For that improvement, MiniBooNE can thank the legacy of a father who tinkered, out of interest and necessity, as Bugel grew up in the Hudson Valley mill town of Philmont in upstate New York, where his 86-year-old mother still lives.

“My dad had a 10th-grade education but he was very clever,” Bugel recalled. “We never had any money, but any time something broke he took it apart and figured out how it worked, and he fixed it. That’s what he did, and that’s what I learned to do.”

Early in his career as a mechanical engineer, Bugel answered a job ad for a physics teacher at a small private school in Vermont, thinking it would be fun to do for a little while. He’s now been there almost 30 years. Stratton Mountain School has 100 students in grades nine through 12—all serious snow athletes.

“The school grew up around a ski racing program,” he said. “When I say they’re serious, I’m talking about 20-odd alumni who have been Olympic skiers or World Cup competitors. It’s a pretty high-powered program. I often hear other teachers bemoaning money spent on athletics, but I deal with kids who are really serious about athletics and I see it as a great motivator. Every kid who’s there wants to be there. He may not want to study physics, but he knows he has to do it to stay there—and he finds there’s lots of physics in skiing.”

Bugel, who built his own house in Vermont (“I installed a photovoltaic system and the house uses no commercial electrical power,” he says), teaches conceptual physics to ninth-graders and standard physics to 12th-graders at Stratton Mountain, emulating the Leon Lederman model of beginning the high school science cycle with physics. He was recently cited for his outstanding classroom efforts by the Network of Educators in Science and Technology in Boston, which grew from a summer workshop at MIT for middle school and high school teachers (“It used to be New England Science Teachers, but we outgrew New England, and we wanted to add technology and keep NEST as the acronym,” he chuckled). He enlivens his senior class with modern physics topics—relativity, quantum mechanics, cosmic ray measurements—adapted from his Fermilab work.

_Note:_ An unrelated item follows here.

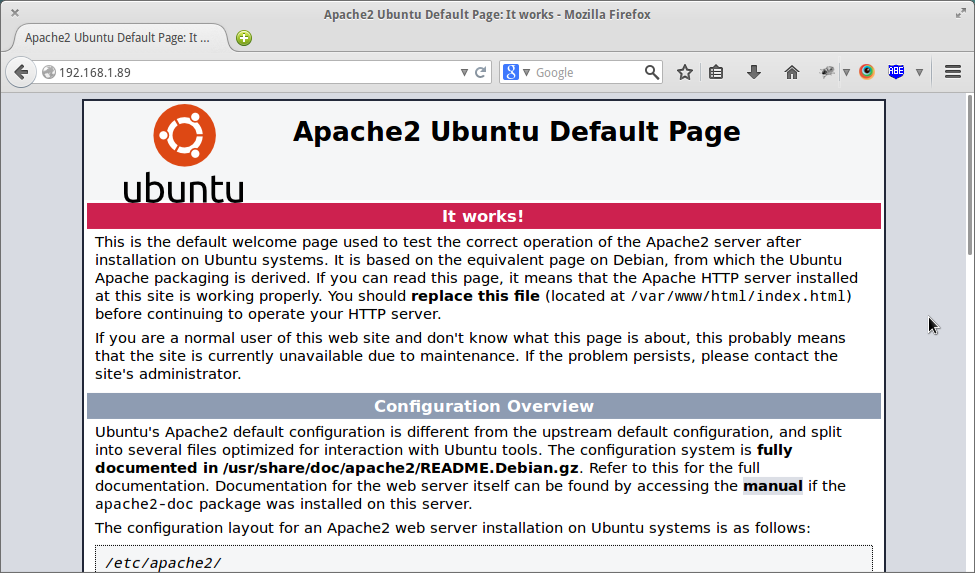Click the address bar showing 192.168.1.89

250,72
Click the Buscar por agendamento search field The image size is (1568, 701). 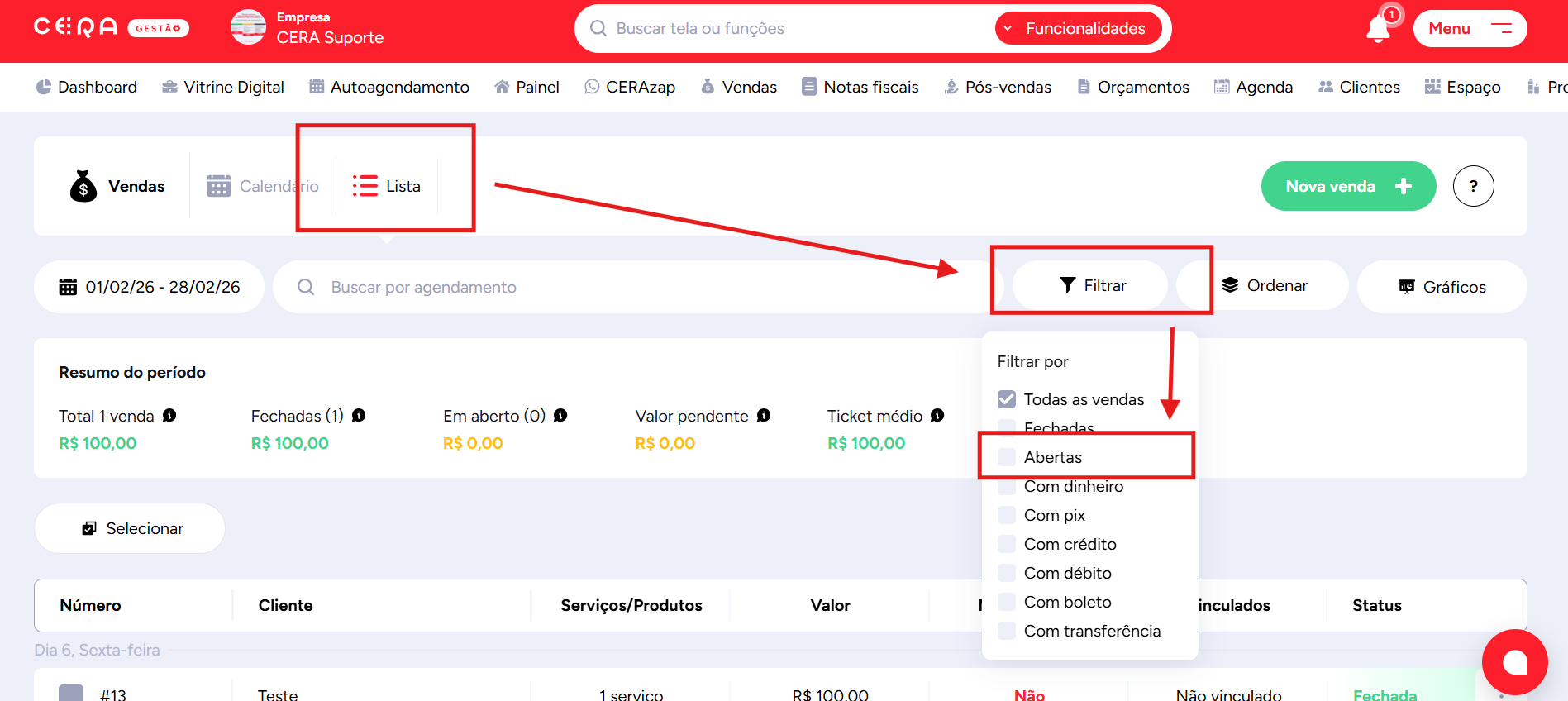pyautogui.click(x=628, y=287)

The lab connection began in the fall of 1993, when Bugel applied to a Department of Energy program called TRAC, a summer research program for high school teachers at national laboratories (TRAC is still running at Fermilab, though no longer as a DOE-wide program). Bugel’s application caught the eye of Janet Conrad at Fermilab’s NuTeV experiment, and she arranged an eight-week position at NuTeV for the summer of 1994. Bugel built the experiment trigger with a Columbia University grad student, then worked on a cosmic ray data analysis project that turned into a publication on using the NuTeV calorimeter to characterize high-energy cosmic ray muons.

Bugel enjoyed the summer experience so much, he wanted to spend a sabbatical year at Fermilab. He’d been at Stratton Mountain for almost 20 years at the time, and thought he was due for some time off. The school supported him, and so did the lab. Kevin McFarland, a postdoc Bugel had met at NuTeV, suggested to the lab’s Directorate that a year-long fellowship for high school teachers was a worthwhile idea. The Directorate agreed, and Bugel returned a year later on the first Fermilab Teacher Fellowship. (Another high school teacher, Robert Sparks of Bradenton, Florida is currently spending a year working on the Sloan Digital Sky Survey.)

“As an educational institution, Fermilab is the most wonderful educational environment I’ve ever experienced, including universities,” Bugel said. “I suppose if you wanted to come here and NOT learn anything, you probably could, but you’d have to work at it.”

Still, there might come a summer when he’s drawn to a place other than the lab.

“Somebody in the Canary Islands saw my Web page with the D-Type as my dream car,” Bugel said. “He emailed me that he owned one, and if I ever got to the Canary Islands I should look him up and we could take it for a drive. That’s almost enough to make me want to buy a ticket to the Canary Islands.”